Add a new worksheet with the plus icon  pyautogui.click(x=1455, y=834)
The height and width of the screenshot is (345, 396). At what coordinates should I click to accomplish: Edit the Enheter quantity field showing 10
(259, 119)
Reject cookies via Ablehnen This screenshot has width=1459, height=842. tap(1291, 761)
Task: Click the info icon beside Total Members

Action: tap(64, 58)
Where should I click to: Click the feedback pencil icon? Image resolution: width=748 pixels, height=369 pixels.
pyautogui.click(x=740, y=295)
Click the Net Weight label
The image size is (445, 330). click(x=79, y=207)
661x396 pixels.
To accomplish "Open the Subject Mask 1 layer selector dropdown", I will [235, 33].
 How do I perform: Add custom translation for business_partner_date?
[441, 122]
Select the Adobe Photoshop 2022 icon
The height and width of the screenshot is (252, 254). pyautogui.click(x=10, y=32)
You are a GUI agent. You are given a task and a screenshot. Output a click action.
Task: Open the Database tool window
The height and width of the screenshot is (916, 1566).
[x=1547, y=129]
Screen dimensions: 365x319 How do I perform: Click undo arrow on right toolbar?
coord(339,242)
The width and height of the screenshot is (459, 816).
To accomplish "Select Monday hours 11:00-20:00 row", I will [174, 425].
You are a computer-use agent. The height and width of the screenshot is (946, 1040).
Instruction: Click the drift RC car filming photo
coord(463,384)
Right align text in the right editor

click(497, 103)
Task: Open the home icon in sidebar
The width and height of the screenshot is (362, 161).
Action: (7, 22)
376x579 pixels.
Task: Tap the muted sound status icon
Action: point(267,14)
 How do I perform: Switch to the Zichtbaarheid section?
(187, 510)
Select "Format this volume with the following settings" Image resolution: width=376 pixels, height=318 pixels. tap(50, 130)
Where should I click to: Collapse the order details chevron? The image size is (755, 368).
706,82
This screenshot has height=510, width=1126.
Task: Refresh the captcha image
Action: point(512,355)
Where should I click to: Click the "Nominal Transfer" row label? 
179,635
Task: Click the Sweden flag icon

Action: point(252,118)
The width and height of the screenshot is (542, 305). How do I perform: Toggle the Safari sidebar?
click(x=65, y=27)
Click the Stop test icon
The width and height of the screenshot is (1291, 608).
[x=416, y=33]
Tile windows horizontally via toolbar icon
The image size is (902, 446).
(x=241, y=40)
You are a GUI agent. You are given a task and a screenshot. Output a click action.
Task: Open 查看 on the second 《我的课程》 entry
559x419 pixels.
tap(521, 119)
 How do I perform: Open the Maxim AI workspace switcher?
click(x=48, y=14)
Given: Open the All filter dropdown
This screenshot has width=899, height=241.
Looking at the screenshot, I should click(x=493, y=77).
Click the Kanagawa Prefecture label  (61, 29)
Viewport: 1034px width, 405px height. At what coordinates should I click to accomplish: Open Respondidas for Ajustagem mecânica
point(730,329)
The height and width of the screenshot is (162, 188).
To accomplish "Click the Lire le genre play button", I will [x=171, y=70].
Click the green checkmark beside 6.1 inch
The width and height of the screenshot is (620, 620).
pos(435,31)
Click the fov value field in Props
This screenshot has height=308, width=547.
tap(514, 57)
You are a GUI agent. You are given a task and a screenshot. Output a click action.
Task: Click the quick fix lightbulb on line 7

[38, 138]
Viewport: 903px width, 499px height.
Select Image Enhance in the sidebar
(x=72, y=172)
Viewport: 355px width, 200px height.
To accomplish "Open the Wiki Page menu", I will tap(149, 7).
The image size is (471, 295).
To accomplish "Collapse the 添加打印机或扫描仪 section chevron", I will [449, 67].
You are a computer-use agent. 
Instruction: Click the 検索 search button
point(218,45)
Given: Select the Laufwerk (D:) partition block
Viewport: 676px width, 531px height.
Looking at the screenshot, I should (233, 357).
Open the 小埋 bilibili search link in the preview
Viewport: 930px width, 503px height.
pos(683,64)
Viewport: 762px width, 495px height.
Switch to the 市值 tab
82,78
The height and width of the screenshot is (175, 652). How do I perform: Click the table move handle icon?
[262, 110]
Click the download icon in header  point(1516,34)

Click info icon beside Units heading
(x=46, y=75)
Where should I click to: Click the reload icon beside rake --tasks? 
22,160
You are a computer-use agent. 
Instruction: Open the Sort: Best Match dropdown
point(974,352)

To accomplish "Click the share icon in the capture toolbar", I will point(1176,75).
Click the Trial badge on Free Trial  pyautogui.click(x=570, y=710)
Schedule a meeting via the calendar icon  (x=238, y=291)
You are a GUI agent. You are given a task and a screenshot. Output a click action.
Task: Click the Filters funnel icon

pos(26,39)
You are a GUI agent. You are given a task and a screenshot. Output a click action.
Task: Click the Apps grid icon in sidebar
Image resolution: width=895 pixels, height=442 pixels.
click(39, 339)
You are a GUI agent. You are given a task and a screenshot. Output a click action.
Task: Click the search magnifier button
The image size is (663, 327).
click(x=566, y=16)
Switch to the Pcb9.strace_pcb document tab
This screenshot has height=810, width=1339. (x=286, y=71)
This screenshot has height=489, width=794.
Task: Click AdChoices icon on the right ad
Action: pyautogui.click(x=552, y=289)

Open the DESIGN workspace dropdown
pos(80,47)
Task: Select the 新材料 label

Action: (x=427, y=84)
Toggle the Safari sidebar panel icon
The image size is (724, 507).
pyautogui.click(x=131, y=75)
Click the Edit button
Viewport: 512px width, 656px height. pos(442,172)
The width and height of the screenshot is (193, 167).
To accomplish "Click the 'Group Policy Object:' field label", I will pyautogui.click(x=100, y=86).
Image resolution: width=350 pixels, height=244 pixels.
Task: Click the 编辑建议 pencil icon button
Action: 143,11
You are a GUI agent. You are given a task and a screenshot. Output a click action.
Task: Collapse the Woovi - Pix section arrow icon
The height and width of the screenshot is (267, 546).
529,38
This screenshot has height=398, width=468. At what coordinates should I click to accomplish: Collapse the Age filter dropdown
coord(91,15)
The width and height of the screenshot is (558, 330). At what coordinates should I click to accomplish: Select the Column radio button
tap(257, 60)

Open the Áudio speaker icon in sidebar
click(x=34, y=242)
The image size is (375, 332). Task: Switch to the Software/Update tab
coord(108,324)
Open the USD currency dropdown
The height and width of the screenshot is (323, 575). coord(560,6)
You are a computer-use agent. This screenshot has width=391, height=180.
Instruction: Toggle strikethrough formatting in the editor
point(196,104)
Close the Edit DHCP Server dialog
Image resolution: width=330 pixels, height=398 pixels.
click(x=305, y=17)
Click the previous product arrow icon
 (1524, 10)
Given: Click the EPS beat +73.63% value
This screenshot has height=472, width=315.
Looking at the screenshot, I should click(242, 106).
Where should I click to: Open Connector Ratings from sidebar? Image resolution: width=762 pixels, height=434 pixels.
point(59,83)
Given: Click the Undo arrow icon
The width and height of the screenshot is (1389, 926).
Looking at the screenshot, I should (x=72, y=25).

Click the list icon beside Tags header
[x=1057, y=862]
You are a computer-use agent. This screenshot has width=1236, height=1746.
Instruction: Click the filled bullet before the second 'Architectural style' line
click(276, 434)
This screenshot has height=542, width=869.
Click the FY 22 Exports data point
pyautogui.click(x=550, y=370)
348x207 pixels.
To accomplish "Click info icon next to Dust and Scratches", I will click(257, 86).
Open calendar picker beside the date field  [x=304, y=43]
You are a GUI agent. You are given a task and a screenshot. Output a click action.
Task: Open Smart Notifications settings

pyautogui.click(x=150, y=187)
+++
AIM OF THE EXERCISE
Tally the lines of the records that contain the string "workspace", treating case as significant, and give only the number.

REPLY TO THE EXERCISE
2